A short story, and a pattern I want you to recognize:

A few years ago somebody sent a letter into a local paper asking, why do groups of Ethiopian men stand around outside every evening, I'm white and anxious and I don't think like it, what's that about then. And to their credit, the paper did the legwork and replied "In that community, people don't just rush straight home after work; they meet friends, talk about their day, share community news, talk politics, local and back home ..."

After elaborating that the author had the wit to say, maybe the question isn't, why do they do this. Maybe the real question we should be asking is, why aren't the rest of us doing the same.

I think about that a lot. especially when - after we've been through decades of relentless government penury and abdication of responsibility around social and societal infrastructure - politicians start talking about social isolation as a dog whistle for xenophobia.

https://theconversation.com/britain-is-already-becoming-an-island-of-strangers-but-immigration-isnt-the-driver-256724

Britain is already becoming an ‘island of strangers’ – but immigration isn’t the driver

Keir Starmer is right to highlight the decline of social cohesion, but wrong about the reasons for it.

The Conversation

In the UK they called it "austerity", I think because of the British total cultural commitment to describing self-inflicted misery in terms of ennobling character traits and nationalist pride, but it's the same neglect all over: when was the last time anyone near you broke ground on a community center?

Not a shopping mall or coffee shop, but an actual third-space you can just go and hang out if you want for no reason, not need to pay anything, community center?

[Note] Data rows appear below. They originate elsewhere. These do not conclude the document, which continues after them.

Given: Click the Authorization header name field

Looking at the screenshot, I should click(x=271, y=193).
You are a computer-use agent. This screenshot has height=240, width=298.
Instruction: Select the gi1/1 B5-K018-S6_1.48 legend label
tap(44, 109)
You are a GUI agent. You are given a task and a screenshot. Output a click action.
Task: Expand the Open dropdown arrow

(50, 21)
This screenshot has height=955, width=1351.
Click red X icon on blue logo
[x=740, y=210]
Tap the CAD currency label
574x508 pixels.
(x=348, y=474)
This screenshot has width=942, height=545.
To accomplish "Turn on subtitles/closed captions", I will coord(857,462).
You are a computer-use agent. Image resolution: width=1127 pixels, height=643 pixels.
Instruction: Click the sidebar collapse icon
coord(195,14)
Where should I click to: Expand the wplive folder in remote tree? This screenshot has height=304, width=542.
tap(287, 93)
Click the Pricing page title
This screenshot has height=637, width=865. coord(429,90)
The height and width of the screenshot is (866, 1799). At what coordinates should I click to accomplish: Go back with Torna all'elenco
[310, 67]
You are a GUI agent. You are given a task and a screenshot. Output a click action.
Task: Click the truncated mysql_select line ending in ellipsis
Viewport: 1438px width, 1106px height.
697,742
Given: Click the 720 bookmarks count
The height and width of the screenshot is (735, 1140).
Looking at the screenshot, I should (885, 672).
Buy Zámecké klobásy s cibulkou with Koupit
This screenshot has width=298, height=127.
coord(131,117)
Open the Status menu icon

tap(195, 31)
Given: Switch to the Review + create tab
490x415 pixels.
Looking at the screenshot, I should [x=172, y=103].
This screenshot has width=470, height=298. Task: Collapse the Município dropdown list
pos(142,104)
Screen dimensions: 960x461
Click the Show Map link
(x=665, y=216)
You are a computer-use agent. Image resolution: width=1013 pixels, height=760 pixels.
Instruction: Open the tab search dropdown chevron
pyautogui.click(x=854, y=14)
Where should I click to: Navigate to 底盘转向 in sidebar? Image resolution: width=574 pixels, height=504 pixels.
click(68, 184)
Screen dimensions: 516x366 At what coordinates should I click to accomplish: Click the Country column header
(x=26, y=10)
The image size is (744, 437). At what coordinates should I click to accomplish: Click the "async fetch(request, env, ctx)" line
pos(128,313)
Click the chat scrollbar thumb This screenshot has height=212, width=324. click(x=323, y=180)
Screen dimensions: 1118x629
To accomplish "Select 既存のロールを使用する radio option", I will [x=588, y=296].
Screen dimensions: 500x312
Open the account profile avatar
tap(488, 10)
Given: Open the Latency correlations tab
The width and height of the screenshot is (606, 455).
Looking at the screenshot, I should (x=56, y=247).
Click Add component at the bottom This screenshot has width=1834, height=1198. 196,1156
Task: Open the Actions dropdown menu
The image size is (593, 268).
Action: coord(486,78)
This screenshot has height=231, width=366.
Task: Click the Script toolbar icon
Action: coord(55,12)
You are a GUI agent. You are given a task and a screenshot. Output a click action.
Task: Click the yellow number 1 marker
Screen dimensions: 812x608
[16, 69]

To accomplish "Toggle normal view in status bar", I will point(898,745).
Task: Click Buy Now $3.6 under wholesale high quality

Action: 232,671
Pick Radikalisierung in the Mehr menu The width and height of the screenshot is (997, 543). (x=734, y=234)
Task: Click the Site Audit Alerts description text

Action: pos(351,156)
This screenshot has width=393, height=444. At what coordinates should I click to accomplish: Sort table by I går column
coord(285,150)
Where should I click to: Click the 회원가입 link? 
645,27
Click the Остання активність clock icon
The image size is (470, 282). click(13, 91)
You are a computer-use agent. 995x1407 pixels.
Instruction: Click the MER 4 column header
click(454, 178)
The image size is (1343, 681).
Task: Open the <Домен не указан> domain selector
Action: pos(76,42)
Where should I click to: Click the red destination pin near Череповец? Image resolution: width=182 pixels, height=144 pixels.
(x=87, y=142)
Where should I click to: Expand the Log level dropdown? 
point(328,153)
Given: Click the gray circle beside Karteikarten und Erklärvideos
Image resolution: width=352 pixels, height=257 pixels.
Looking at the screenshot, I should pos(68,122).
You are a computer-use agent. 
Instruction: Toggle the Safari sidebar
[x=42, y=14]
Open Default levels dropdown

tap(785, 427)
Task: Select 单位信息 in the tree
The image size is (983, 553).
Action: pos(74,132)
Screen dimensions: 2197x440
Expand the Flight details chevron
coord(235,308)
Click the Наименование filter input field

You can't remember, can you?

And that's the pattern.

Neglect and ignore that "the public good" means public social infrastructure and public social spaces, for decades, and then point at anyone who's trying to do what they can with the approximately nothing they have to make their cities and communities more real, more connected, more beautiful - Ethiopian corner conversations, Caribbean barbecues in parks, teenagers with spraypaint turning bare concrete into art, the list is endless - and blame them for the decay.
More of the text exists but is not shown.